Stored data entries
*** Begin section ***

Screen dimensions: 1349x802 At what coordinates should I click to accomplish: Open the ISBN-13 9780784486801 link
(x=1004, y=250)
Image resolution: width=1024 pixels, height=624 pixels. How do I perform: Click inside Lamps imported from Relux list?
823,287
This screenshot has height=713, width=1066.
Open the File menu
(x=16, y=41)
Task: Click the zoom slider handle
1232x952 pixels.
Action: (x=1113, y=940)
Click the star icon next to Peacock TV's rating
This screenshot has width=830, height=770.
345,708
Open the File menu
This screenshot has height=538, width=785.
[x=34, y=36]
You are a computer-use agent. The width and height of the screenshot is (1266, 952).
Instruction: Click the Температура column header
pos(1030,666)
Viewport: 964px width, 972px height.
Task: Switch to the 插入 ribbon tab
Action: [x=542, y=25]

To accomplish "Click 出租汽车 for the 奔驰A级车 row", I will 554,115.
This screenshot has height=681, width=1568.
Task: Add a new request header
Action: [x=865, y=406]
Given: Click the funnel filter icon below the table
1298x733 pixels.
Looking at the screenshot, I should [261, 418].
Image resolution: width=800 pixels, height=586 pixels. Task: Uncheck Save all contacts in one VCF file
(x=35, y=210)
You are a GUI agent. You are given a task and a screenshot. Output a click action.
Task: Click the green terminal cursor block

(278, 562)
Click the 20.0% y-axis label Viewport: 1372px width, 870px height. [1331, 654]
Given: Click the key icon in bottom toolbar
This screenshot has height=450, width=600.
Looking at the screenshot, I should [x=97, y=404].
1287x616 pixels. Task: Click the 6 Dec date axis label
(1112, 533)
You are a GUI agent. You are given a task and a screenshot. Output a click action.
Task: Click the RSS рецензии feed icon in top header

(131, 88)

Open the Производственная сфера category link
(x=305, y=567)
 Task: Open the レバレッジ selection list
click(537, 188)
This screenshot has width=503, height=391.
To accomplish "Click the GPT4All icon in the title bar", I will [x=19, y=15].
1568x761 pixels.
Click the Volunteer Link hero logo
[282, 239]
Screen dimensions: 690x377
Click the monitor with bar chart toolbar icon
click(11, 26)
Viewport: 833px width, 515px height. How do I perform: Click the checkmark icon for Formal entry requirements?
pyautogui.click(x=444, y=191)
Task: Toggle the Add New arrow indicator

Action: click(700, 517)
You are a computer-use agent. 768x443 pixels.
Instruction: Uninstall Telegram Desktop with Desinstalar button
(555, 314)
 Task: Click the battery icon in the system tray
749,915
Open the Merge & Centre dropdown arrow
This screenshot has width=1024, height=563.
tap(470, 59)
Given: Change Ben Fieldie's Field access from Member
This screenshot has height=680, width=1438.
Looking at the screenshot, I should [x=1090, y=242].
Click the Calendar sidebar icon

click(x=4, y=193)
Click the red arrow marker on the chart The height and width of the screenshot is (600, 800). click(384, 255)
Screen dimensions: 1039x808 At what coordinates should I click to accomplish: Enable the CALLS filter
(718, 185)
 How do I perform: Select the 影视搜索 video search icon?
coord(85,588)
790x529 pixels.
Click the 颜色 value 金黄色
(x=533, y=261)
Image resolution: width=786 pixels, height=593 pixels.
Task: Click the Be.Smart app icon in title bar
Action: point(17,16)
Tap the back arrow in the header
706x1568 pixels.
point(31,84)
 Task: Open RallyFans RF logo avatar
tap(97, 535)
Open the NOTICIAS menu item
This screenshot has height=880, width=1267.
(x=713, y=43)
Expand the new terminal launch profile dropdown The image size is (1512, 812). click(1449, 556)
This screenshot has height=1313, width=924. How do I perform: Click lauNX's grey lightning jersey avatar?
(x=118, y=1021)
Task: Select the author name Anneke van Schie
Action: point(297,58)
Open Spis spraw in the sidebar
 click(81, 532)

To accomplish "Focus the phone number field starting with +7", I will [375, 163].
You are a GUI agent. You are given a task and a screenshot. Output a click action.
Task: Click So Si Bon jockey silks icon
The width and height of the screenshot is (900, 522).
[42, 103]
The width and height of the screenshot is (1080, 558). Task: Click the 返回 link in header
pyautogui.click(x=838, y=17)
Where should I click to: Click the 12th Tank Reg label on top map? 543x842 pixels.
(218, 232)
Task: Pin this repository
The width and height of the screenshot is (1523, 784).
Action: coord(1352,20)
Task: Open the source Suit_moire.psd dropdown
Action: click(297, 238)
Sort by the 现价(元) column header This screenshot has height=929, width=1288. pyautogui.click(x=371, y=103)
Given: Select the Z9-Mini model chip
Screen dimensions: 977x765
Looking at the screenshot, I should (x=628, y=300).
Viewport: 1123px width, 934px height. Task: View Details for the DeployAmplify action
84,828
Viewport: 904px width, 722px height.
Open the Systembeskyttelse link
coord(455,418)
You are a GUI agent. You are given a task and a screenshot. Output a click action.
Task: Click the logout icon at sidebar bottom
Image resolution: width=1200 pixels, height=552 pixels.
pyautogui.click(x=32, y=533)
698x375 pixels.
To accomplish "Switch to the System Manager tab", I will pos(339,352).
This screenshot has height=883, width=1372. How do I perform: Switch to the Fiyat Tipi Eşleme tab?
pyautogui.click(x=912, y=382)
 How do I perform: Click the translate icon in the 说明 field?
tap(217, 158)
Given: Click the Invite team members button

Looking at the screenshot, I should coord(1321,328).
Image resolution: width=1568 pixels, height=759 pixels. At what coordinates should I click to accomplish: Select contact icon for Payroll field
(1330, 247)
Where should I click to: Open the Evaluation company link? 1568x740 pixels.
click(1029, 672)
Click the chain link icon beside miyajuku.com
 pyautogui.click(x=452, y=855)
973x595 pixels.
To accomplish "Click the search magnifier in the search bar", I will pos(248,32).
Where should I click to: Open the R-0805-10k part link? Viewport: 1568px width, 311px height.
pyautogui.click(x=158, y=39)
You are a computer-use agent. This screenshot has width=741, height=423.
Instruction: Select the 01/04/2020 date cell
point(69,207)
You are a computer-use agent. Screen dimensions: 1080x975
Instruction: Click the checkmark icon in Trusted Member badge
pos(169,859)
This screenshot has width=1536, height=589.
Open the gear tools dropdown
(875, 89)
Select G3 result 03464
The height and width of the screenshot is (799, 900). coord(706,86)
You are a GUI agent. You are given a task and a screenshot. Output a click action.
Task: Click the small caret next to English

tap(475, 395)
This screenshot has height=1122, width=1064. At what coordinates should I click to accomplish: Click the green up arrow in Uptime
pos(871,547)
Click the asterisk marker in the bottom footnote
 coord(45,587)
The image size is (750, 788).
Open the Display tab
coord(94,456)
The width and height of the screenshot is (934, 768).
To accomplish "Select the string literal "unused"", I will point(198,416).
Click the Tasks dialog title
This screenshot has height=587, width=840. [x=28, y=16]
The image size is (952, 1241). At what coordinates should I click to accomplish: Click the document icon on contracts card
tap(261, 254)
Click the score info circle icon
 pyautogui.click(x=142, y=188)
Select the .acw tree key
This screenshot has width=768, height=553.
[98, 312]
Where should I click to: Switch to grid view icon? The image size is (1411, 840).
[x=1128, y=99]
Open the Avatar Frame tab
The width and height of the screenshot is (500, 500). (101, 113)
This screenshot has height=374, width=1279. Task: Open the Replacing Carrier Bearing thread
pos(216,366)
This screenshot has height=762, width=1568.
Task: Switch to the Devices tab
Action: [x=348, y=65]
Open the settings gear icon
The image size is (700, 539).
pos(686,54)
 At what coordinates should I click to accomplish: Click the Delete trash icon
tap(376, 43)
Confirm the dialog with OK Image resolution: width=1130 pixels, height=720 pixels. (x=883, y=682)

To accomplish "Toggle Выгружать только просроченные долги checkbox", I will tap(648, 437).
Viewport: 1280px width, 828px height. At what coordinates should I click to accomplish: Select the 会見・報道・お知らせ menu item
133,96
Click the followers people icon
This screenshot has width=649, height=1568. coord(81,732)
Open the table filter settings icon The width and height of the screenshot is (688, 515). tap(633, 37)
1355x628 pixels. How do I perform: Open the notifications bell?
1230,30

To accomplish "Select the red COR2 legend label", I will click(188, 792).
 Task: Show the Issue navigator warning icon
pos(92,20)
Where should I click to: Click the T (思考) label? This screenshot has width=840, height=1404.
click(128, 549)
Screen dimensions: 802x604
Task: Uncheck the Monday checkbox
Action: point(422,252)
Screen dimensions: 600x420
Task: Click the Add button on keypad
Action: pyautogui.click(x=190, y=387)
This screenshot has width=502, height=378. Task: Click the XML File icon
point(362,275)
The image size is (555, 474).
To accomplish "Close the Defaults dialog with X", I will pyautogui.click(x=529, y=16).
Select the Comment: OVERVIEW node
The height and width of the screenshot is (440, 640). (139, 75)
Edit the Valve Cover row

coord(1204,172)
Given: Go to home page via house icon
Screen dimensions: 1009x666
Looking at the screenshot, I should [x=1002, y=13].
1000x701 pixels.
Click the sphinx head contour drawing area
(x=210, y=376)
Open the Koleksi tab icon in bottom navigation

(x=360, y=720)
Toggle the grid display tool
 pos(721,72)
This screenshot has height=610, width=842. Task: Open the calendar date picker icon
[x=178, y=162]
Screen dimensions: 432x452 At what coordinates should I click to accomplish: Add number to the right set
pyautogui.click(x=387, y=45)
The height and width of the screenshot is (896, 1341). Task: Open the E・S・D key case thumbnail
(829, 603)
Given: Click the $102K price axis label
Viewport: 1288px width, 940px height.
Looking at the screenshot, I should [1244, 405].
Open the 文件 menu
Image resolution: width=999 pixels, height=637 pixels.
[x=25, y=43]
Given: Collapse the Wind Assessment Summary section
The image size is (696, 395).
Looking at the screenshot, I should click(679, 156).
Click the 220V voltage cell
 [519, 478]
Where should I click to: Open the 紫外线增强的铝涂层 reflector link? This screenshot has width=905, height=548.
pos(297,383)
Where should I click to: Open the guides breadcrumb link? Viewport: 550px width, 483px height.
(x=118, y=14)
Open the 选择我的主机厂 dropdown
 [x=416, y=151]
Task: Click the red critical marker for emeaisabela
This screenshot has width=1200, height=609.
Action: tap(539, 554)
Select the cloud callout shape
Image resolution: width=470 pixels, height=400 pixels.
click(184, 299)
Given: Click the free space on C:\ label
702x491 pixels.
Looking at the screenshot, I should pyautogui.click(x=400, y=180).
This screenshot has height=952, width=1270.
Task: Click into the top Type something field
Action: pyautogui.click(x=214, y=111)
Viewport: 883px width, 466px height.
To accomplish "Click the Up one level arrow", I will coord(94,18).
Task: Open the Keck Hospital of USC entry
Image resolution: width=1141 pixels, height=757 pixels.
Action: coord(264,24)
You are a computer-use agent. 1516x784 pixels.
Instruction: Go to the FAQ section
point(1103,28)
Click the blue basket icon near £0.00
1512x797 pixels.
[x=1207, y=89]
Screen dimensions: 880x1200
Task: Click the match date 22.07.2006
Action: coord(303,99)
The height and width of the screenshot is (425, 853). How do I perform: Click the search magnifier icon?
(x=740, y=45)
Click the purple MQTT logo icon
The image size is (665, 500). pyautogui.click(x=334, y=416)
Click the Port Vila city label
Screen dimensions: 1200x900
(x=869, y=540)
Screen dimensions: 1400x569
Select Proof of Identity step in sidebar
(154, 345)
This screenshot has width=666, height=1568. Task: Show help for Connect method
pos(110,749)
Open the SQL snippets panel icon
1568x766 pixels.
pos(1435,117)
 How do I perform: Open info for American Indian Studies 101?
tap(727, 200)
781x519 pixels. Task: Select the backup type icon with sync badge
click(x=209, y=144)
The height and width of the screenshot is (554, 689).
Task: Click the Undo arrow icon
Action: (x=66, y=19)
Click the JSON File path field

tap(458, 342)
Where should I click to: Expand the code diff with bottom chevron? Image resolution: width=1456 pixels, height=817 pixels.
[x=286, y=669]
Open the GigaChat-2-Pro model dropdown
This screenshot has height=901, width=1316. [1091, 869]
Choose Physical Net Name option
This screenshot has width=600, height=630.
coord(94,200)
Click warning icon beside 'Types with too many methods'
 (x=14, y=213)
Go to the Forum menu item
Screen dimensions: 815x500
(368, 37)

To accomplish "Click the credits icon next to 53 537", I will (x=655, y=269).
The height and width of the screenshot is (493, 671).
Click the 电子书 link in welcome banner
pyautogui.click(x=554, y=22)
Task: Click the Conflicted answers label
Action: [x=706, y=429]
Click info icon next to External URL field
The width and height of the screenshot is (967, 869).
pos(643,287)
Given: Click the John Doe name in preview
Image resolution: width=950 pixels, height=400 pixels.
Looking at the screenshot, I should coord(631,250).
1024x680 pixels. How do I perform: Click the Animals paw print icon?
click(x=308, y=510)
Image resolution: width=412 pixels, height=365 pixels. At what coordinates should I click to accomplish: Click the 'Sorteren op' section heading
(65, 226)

*** End section ***

Exercise goal:
When you reach the line containing "Image resolution: width=412" in the data above, retype it and each line after it through the final one, exactly as written.

Result below:
Image resolution: width=412 pixels, height=365 pixels. At what coordinates should I click to accomplish: Click the 'Sorteren op' section heading
(65, 226)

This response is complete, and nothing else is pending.